Friday, April 18, 2014

A Hobbit Book: The Simplicity of Style

“When fantasy is the real thing,” Ursula K. LeGuin argues, “nothing, after all, is realer.” She could very well have been describing The Lord of the Rings and the world that J.R.R Tolkien so carefully creates in the series. He makes the world feel real through his style, and, in turn, makes us forget that he didn’t just translate the Red Book of Westmarch into English. After reading Lord of the Rings, we’re willing (desperate?) to suspend our disbelief and say that elves, hobbits, wizards and men as Tolkien writes them are real, or at least believable. Tolkien achieves his effect on us by making sure that the fantasy he writes is indeed “the real thing.” Good fantasy, according to Tolkien, has to create a secondary reality that is internally consistent and allows us to draw conclusions about the primary reality that might otherwise be impossible for us to come to. LeGuin agrees. Fantasy’s tie, she argues, “is not with daydream but with dream.” In other words, for fantasy to be effective, it has to take us out of the primary reality completely. The way to accomplish this is through style. Tolkien’s style is simple because he is trying to be the “real thing”—a translated history compiled by people for whom the style would make sense. Thus, the style he writes has to feel natural to the world.
According to LeGuin, style has a “fundamental significance in fantasy” more so than it does in any other genre of writing. She argues that fantasy without style is simply a plot summary. What creates the world is the way the story is written. In class, we discussed critiques of Tolkien’s work that called him “a mix of Wagner and Winnie the Pooh.” To us, of course, these criticisms feel utterly unreasonable. He isn’t being archaic for the sake of being archaic. It’s quite the opposite, as a matter of fact. LeGuin calls his language “an English extraordinary for its simple timelessness.” Unlike much modern fantasy that dresses up modern characters in medieval costumes, Tolkien writes people. He avoids the problems that LeGuin cites as ruining most modern fantasy by not trying to force the reader into a world of “thee” and “thou”. The Winnie-the-Pooh-ish simplicity of his writing makes our mental image of Middle Earth more clear, while his avoidance of most modern slang keeps his writing timeless. Tolkien’s most significant virtue, though, might be the clarity of his prose. There are plenty of confusing things that happen throughout the Fellowship’s journey down south to Mordor to drop the Ring in the cracks of Mount Doom, but the image in Tolkien’s head is always a clear one. He uses archaic language at points, but he uses it selectively and with detailed understanding of the grammar as well as the words behind it.
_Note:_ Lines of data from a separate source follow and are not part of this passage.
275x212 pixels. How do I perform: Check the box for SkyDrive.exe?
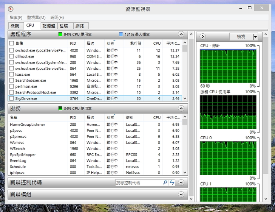tap(12, 98)
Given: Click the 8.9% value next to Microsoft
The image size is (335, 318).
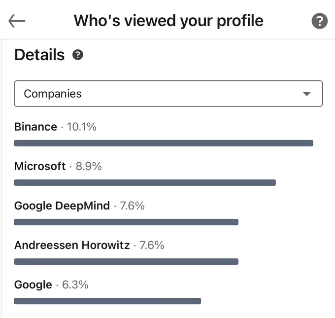Looking at the screenshot, I should (x=89, y=166).
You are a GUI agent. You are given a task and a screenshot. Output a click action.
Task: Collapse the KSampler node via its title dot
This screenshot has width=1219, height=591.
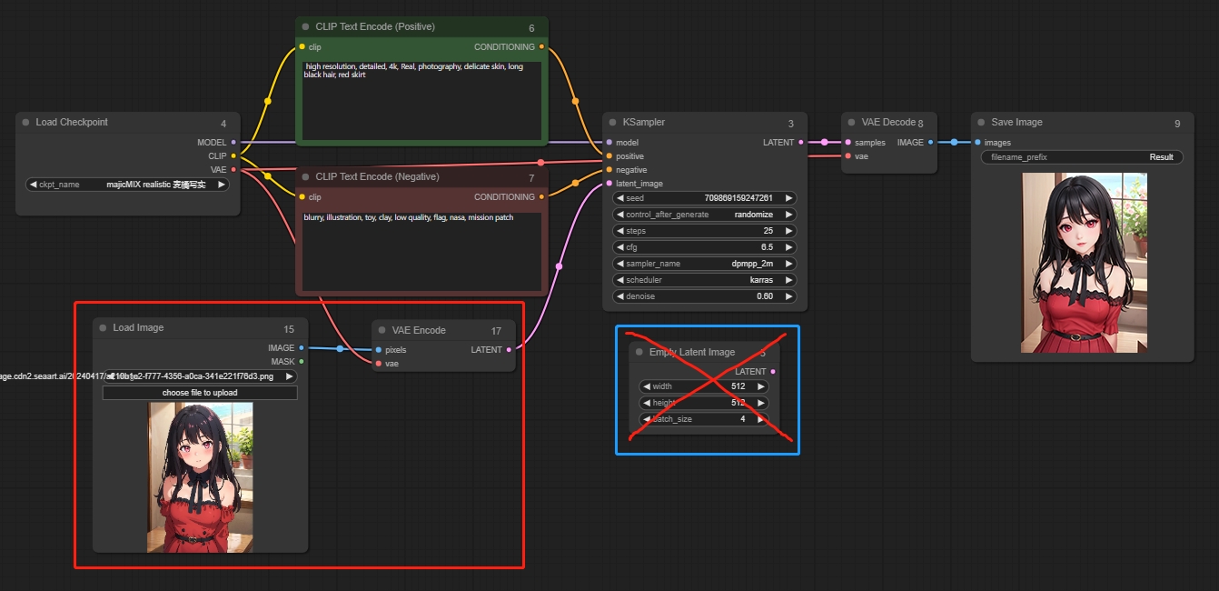(611, 122)
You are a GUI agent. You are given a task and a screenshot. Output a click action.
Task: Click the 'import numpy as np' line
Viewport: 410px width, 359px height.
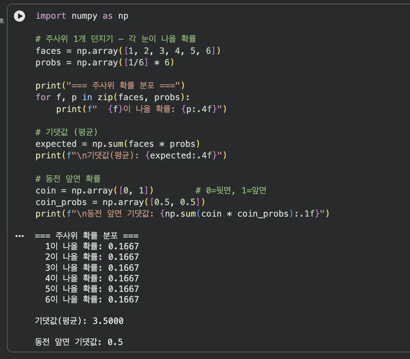[82, 16]
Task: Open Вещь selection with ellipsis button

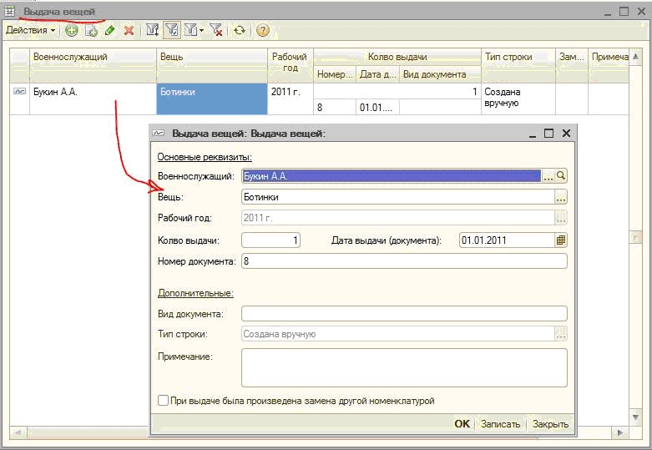Action: [561, 197]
One of LeGuin’s biggest issues with modern fantasy is its misunderstanding use of archaic language. LeGuin believes that most writers think that putting a bunch of Shakespearean language on modern-seeming characters with some dragons thrown in will make effective fantasy. This is not the case, and Tolkien is one of the most prominent counterpoints. He uses archaic language only at certain selected moments and makes sure that there is a reason for what he is doing. T.A. Shippey provides an example of Tolkein’s effective archaism in “Author of the Century.” He quotes the Council of Elrond and gives us words from the mouth of the half-Elven himself: “‘Only to the north did these tidings come’” and “‘Fruitless did I call the victory of the Last Alliance?’” Elrond’s syntax and choice of words could be accused of archaism, but it is consistently archaic. In spite of Elrond’s word ordering differing from what we’re used to, the meaning is never obscured. Grammatical and linguistic consistency feature throughout and are useful to distinguish Elrond from other characters. Aragorn, on the other hand, can speak in completely colloquial modern English with just a hint of formality in the background to recall his roles as both ranger and ruler. “‘Who can tell?’ said Aragorn. ‘But we will put it to the test one day.’” No “thee”, “thou”, or –est verbs to be found. Instead, Aragorn comes off as an articulate man who is noble and regal in bearing even if he sometimes tries to avoid coming off that way in the world.
An analysis of Tolkien’s style is great and all, but the ultimate question has to be what he’s trying to accomplish with the style that he chooses to use. The critics who don’t appreciate Tolkien’s style are those LeGuin would accuse of seeing the style of a book as “icing on the cake” rather than what it inevitably is—“the entire book.” “If you remove the style,” LeGuin says, “all you have left is the plot.” I’d argue that the plot is not essential to the success of The Lord of the Rings. If Tolkien is truly trying to create etymologies for words in the languages he has made, it is the world that is the ultimate star rather than the characters in the story. That’s the reason Tolkien’s style is so effective. The general simplicity of the writing proves that he has a clear image in his head and lets him communicate that image to us more effectively without using simile or metaphor to try to clarify the image for him. The archaism and the poetry, though, also play their own major roles. LeGuin argues that fantasy worlds have no “borrowed reality of history” and instead rely solely on the creator’s voice to make the world from scratch. The songs and poems are Tolkien’s attempt to rectify that problem. They’re references to an internal culture, religion and value set that backs up the claim that the Red Book of Westmarch is a history. Tolkien uses archaic languages and structures when they make sense in the world he has made, not necessarily when or how they’d make sense in our world. Tolkien doesn’t want his world to be in an overdone style because he’s supposed to be the translator of a work compiled by hobbits—a very straight ahead, clear-spoken people. To me, that’s the beauty of The Lord of the Rings. “The only voice that speaks is the creator’s voice,” LeGuin says. “And every word counts.” In Tolkien’s case, though, his creations have a voice of their own, and when they speak, we listen.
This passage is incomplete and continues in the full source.